VERLOREN

‘Oh nee, oh nee, ik verlies mijn oorbel’, kermt de dame in haar geruite regenjas met dito hoedje.

Ze kijkt me ontsteld aan en grijpt naar haar oor. ‘Hij is weg.

We staan op De Traay, de winkelstraat in Driebergen, pal voor bloemenzaak Elenbaas. Ik ben onderweg naar De Huiskamer: koffie drinken en de kranten doorspitten. Dat pakt nu anders uit.

‘Ik heb net een herfstboeket besteld en hier buiten doe ik mijn mondkapje af en toen gebeurde het’, vertelt de dame.

Ze praat tegen me en ze kijkt tegelijkertijd hoopvol naar de stoep of haar oorbel daar ligt.

‘Mevrouw, ik help u mee zoeken.’

Ze toont mij haar andere oorbel die nog in haar oor hangt. Ik zie een smalle geelgouden oorring bewerkt met ribbels. Terwijl wij de stenen afspeuren, laat ze me haar vinger zien met een ring van hetzelfde motief. Een verfijnd driemanschap dat nu incompleet is.

‘Deze ring en de oorbellen heb ik geërfd van mijn moeder en ik heb ze aan mijn dochter beloofd voor als ik er niet meer ben.’

De stoep ligt bezaaid met eikels.
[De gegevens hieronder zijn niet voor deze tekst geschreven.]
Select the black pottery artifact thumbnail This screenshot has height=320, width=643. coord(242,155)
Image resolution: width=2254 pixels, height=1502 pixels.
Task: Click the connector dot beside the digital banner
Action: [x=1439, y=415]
Twee heren, de een trekt een boodschappentrolley achter zich aan, helpen mee met zoeken. Anderen komen informeren wat er allemaal aan de hand is. Nog een vrouw biedt aan te zoeken.

De dame doet haar jas uit. Iedereen kijkt verwachtingsvol of de oorring daar uit rolt. Helaas. Een van de heren zet een plant op zijn kop en schudt die uit.

Teunis, de slijter aan de overkant, staat in de deuropening te koekeloeren naar wat er zich aan de overkant afspeelt.

‘Mevrouw, we blijven zoeken, desnoods tot de zon ondergaat’, grap ik. ‘Tussen al die eikels moet die liggen.’

Aan de ene kant geeft het me een goed gevoel om te helpen met zoeken en aan de andere kant hunker ik ondertussen naar koffie en de krant.

Jan-Willem de bloemist reikt bezems, een stoffer en blik, en een emmer aan. Zijn plan is dat wij alle eikels opvegen en in de emmer doen. De dame kan dan de inhoud van de emmer thuis op een krant uitstrooien.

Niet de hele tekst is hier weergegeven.